PM Modi does not mention Pakistan, China in his speech, says this instead
Countries that use terrorism as a political tool must understand that they will also suffer from the same tool that they are inflicting on others, Prime Minister Narendra Modi said at the United Nations General Assembly without naming Pakistan. The situation in Afghanistan is sensitive and the women, children and the minorities of the country are in need of help, PM Modi said. “The situation in Afghanistan is sensitive. It is important to ensure that Afghanistan does not become a safe haven for terrorists. We have a responsibility towards children and women living there,” PM Modi said.
In the present situation of Afghanistan, after the Taliban takeover of the country on August 15, it was expected that PM Modi would raise the issue on the international platform, especially a day after India termed Pakistan as an ‘arsonist’ country. PM Modi's references to Afghanistan without the mention of Pakistan or the Taliban establish India's official stance on Afghanistan that helping the people of Afghanistan is the priority of the country at this moment.
In his speech, he raked up the issue of terrorism on several occasions. Elaborating on how India is progressing on the path of science, PM Modi said science-based rational thinking is the only way to counter regressive thinking and extremism which are increasingly becoming a threat to the world.

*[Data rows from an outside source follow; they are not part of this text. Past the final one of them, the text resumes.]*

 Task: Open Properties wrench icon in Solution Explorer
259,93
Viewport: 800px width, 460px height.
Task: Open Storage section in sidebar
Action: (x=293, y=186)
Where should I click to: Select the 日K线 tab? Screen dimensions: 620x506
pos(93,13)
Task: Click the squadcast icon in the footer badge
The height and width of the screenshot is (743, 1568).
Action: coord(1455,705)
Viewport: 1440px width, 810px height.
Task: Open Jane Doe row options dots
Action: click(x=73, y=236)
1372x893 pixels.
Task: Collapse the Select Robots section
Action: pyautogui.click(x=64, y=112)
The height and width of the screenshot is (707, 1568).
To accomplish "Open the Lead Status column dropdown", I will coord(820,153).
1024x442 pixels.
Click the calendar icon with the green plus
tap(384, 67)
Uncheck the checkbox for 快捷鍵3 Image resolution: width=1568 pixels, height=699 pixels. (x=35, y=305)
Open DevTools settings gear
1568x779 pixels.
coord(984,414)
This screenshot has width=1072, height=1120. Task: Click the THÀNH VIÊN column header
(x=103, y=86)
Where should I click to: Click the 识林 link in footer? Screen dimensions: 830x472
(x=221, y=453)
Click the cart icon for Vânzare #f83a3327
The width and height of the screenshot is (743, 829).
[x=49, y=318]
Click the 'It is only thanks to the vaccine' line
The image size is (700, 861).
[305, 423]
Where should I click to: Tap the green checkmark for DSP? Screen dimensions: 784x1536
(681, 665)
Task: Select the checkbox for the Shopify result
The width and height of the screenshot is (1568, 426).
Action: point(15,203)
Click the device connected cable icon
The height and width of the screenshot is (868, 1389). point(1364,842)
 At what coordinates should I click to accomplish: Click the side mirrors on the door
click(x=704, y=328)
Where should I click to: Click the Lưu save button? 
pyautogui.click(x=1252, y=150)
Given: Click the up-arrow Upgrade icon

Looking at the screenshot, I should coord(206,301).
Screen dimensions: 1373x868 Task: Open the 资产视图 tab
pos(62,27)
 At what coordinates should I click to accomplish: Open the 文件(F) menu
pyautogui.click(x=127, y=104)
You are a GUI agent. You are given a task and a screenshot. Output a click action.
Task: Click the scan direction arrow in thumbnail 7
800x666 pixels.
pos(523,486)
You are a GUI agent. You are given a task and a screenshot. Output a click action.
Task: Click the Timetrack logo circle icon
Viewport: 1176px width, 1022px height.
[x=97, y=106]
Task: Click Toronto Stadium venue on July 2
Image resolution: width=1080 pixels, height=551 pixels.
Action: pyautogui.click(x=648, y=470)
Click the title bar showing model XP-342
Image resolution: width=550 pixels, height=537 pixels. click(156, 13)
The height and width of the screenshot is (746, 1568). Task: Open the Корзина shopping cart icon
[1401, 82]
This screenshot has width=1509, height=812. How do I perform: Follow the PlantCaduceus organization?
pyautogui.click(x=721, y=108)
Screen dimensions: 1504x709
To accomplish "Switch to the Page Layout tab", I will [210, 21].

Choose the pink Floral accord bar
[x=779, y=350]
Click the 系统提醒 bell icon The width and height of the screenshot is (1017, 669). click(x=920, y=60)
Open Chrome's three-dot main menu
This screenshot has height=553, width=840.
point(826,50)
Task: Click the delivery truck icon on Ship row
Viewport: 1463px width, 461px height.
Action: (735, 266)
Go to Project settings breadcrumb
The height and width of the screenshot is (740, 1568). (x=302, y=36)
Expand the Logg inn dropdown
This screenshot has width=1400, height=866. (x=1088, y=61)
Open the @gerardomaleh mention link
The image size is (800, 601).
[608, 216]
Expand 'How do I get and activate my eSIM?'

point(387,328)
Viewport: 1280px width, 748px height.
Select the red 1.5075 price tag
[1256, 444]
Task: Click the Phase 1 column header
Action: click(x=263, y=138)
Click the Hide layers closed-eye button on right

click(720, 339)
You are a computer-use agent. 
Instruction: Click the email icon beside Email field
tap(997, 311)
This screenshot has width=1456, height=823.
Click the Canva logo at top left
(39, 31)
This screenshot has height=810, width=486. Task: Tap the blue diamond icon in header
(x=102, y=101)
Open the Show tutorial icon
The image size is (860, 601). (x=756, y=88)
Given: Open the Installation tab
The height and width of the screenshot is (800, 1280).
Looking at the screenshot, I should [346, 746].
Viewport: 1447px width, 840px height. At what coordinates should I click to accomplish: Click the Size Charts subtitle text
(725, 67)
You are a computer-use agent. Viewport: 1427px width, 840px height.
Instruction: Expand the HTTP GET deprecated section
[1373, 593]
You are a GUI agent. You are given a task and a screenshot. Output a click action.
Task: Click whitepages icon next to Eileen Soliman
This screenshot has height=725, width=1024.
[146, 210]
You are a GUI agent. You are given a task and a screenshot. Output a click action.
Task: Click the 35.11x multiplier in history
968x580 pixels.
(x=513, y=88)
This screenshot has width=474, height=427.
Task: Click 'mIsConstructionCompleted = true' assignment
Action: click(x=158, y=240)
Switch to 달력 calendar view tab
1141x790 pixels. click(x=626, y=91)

As PM Modi said that the United Nations must remain effective and work towards increasing its reliability, he said the UN faces many questions today."Such questions have been raised over Covid, climate change, proxy war, terrorism and now the issue of Afghanistan," PM Modi said as he mentioned Afghanistan again.
PM Modi's speech was not devoid of an oblique reference to China as well. "As he was speaking about the situation in Afghanistan, he said, "We must keep in mind that we can use ocean resources, but not abuse them. The world must protect the oceans from expansionism and keep maritime trade free."
On Friday, India's first secretary in the UNGA slammed Pakistan's portrayal as the 'victim of terrorism' in front of the world and said, "This is the country which is an arsonist disguising itself as a fire-fighter. Pakistan nurtures terrorists in their backyard in the hope that they will only harm their neighbours. Our region, and in fact the entire world, has suffered because of their policies. On the other hand, they are trying to cover up sectarian violence in their country as acts of terror."